© David Gallard - Scopitone 2017
Critiques arts visuels numérique

Scopitone

Du haut de ses 16 ans, Scopitone affirme son regard expert sur la création numérique. Le festival organisé par l’équipe de Stereolux ne succombe pas aux sirènes de la technophilie ou de la phobie, ni à celle du gadget spectaculaire, mais se penche davantage sur les répercussions des technologies sur les êtres sensibles.

 
Par La rédaction de Mouvement

 

 

 

Scopitone – pourtant sous-titré “festival de cultures électroniques et arts numériques” – a dépassé le réflexe excluant des sphères de l’art contemporain en ce qui concerne l’outil numérique. Loin d’enfermer pêle-mêle des créations contemporaines dans le tiroir “art numérique” sous prétexte que les artistes ont eu recours à un algorithme, la 16e édition s’attache aux expériences contemplatives, sensorielles voire métaphysiques auxquelles initient ces créateurs.   

 

Variable humaine

 

Quelle est l’influence de l’environnement sur l’œuvre automatisée ? Tel est  le point de départ de Semi-senseless drawing modules, l’installation des artistes japonais SoKANNO et yang02 présentée au Médiacampus, sur l’Île de Nantes. Sur un mur, une vingtaine de modules flanqués de stylos Bic s’affairent sans discontinuer pour créer une fresque gigantesque dans un processus de création défini comme « semi-absurde ». Armés de capteurs en tous genres, les modules adaptent leur vitesse d’écriture et leurs trajectoires aux aléas d’un environnement dont le spectateur fait partie intégrante. Envisagée par la machine comme une variable brute, au même titre que l’humidité, la chaleur ou le bruit, la présence humaine se voit ainsi renvoyée à son statut de simple élément perturbateur. Plongé dans un processus dont on ne sait les tenants et les aboutissants, les tentatives d’influencer les modules par nos gestes et nos bruits donnent à l’œuvre dimension quasi allégorique sur la vanité du progrès. La fresque produite, plus qu’une création abstraite, devient alors miroir de notre position dans la nature, et la machine met sa froideur calculatrice au service d’un rappel salutaire de notre présence au monde.

 

 

Perte de repères

 

Avec Why, Why ohh why! (YYOY), le Néerlandais Nikki Hock immerge le public dans un espace clos où toute espèce de repère est brouillée. Inutile de tenter d’identifier quoi que ce soit de la scénographie, des volumes et des dimensions. La vue ne s’est pas encore adaptée à l’obscurité ambiante que des faisceaux de lumières stroboscopiques la pourfendent violemment.
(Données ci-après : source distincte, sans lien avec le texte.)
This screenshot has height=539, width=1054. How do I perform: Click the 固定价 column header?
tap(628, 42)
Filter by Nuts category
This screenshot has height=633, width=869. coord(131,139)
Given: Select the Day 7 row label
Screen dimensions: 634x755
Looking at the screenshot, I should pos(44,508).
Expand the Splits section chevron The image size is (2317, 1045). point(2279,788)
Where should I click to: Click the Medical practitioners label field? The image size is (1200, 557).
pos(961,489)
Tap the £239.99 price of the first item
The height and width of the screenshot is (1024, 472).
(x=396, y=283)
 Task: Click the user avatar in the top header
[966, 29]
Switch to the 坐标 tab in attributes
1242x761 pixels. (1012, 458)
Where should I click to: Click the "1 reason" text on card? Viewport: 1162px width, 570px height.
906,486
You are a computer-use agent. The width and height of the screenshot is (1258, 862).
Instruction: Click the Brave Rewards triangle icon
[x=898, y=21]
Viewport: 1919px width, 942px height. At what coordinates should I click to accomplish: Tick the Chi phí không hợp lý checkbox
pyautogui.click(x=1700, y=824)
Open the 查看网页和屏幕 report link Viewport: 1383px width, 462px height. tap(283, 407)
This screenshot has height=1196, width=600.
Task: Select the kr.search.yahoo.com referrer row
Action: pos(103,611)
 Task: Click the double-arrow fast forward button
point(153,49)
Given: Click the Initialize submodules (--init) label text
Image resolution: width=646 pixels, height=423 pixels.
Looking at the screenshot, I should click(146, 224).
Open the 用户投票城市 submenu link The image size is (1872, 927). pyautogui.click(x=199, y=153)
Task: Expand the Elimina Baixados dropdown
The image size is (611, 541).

À peine une nappe de brume colorée enveloppe les corps que le violet tire déjà vers le orange ou le bleu. Et voilà que l’espace tremble à nouveau, s’ouvre ou se referme sous les impulsions d’une bande son qui grésille, crépite, grince ou hulule. Bientôt, une pluie d’étoiles artificielles ruisselle du plafond vers le sol, alors replongé dans le noir : une accalmie avant que les néons ne s’éclairent et s’éteignent tous entiers sur un rythme nerveux. Nikki Hock ne laisse aucun répit aux sens, toujours en alerte tant la performance agresse, intimide, cajole ou fascine. Les superpositions et accumulations de stimuli laissent le spectateur-expérimentateur dans l’inconfort, l’incertitude et l’impuissance permanents, voire dans la terreur. L’appréhension rationnelle de l’espace-temps ainsi que les possibilités de s’y projeter se tétanise au profit d’une expérience sensitive immédiate et globale, parachevée par un puissant sentiment d’isolement au beau milieu de nos semblables.

 

Fantôme du support

 

Pas de solitude collective chez Myriam Bleau, mais un exercice de réminiscence commun, à travers un hommage sympathiquement iconoclaste aux supports musicaux physiques. Sous la forme d’une étrange boîte à musique, la plasticienne et compositrice québécoise réunit des fragments de vinyls et de de CD au sein d’un même mécanisme rotatif qui, lorsqu’on l’actionne, entremêle les sonorités tel un sampleur mécanique. Se forme alors de mystérieuses vagues luminescentes. Un spectre sonore qui en cette époque de numérisation de la musique renvoie plutôt au souvenir d’un support physique frappé d’obsolescence. Entre ces deux installations, Autopsy glass, une performance musicale à base de verres à pieds et de stroboscopes, résonne dans l’auditorium du Musée des arts. Perchée derrière une estrade, l’artiste utilise le verre dans toute ses possibilités. Caressé, bousculé, découpé, poncé ou jeté par terre, la banalité de chacun de ses gestes est rendue poétique par l’accumulation, jusqu’à créer une partition planante, à la fois musicale et chorégraphique.